I have a scene where a suspicious cargo ship gets boarded by the Coast Guard for an inspection. The inspection team, coming off a Patrol Boat, is headed by a Lieutenant Commander, who is also commanding the Patrol Boat.

Would his own men refer to him as Lieutenant?

Don Allen
04-09-2008, 06:14 AM
I'm not 100% on this but I think there's two lieutenant positions in the coast guard which makes me think they would call him Commander, but like I said i'm not 100%

Richard White
04-09-2008, 07:15 AM
They'd call him Commander.

Just like the Army calls a LTC - Colonel for short (or a light colonel if they're out of earshot). *grin*

jclarkdawe
04-09-2008, 07:24 AM
A Lt. Commander is an O-4, equal in rank to a Major. You don't say what size patrol boat this is, but I would think it would have to be a cutter for someone of that rank. Smaller patrol boats would not need someone of that high a rank.

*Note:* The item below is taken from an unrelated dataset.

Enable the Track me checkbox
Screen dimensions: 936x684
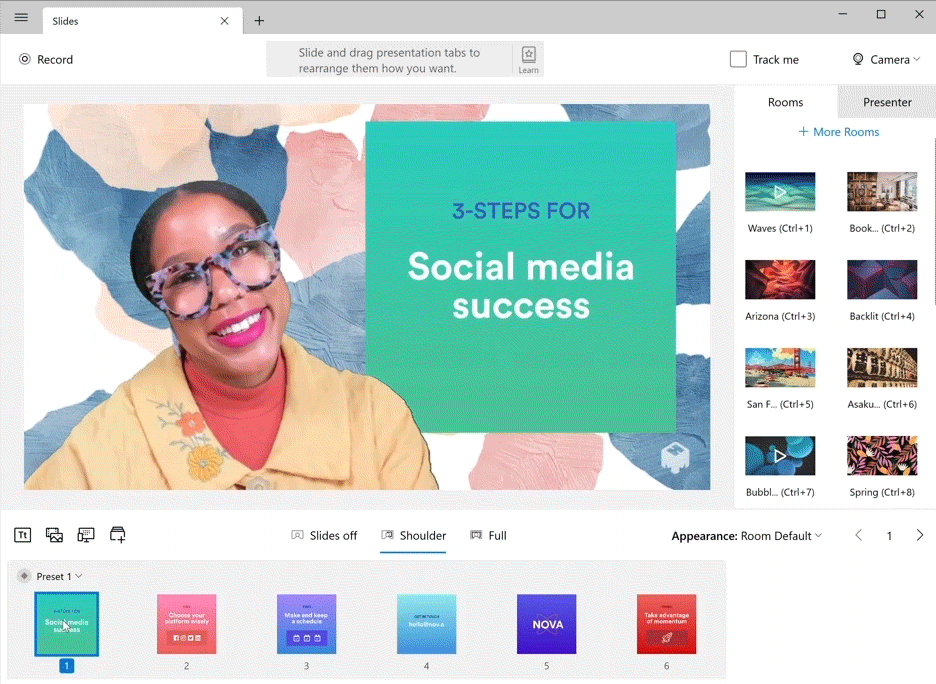[x=738, y=59]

It seems unlikely that he would personally investigate the ship. Seems more likely he'd use a subordinate.

It's my understanding that normally a ship's commander is called a "captain" by custom. This is not the same as his military rank. Most ships' "captains" are not actually captains.

I'd call up my friendly Coast Guard recruiter and ask.

Best of luck,

Jim Clark-Dawe

hammerklavier
04-09-2008, 06:11 PM
Thanks, I knew this would be no problem for you guys. All questions get answered here at AW. Maybe we should have a stump the chumps thread to see if there are any questions that can't be answered :)

Sarpedon
04-09-2008, 07:05 PM
Oho! bring it on!

She_wulf
04-09-2008, 10:09 PM
Is this realistic?

I have a scene where a suspicious cargo ship gets boarded by the Coast Guard for an inspection. The inspection team, coming off a Patrol Boat, is headed by a Lieutenant Commander, who is also commanding the Patrol Boat.

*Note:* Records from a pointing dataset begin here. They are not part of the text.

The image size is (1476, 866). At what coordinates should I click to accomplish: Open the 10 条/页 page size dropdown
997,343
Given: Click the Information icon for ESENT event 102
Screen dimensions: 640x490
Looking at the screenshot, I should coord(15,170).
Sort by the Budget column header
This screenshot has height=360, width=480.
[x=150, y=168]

Would his own men refer to him as Lieutenant?
Depending at what point in the inspection you could also have a Warrant Officer with the boarding crew in order to cut apart the ship being boarded. (That's if they suspect hidden cargo.)

Also Here's a link: http://www.gruntsmilitary.com/cgrank4.shtml It's for Coast Guard Rank Insignia. There may be more info there than just the insignia.

One more thing...did you know that once they are done "inspecting" the ship/boat, the CG has to put it all back together again? Say they don't find drugs, then the boat gets welded back up by the engine/welding crew (consisting of a ranking enlisted man and assistant in a likely scenario)

I had a friend in the Coast Guard who spent 15+ years below decks. He'd come out from the engines for just such scenarios.

Another link: http://www.uscg.mil/History/FAQS/Designations.html (http://www.uscg.mil/History/FAQS/Designations.html) Coastie cutters info.

tallus83
04-10-2008, 01:05 AM
He would be addressed as 'Captain' and he would not lead the inspection team.

The team would be led by the executive officer/second-in-command or by an officer assigned to handle boarding parties, if the Coast Guard ship is a large one.

hammerklavier
04-10-2008, 02:34 AM
Thanks, more good info.

Mr. Fix
04-10-2008, 02:44 AM
They'd call him Commander.

Just like the Army calls a LTC - Colonel for short (or a light colonel if they're out of earshot). *grin*

I always loved the 'Butterbar' nickname in the Army for a 2nd Lieutenant (for those that don't know, it's 'cause they wear a yellow bar instead of the silver bar for 1st Lt.):e2salute:

PS; From what my 'squid' friends have told me (and this goes for the jarhead's too) I think they would refer to him as 'Skipper' as long as they really liked him.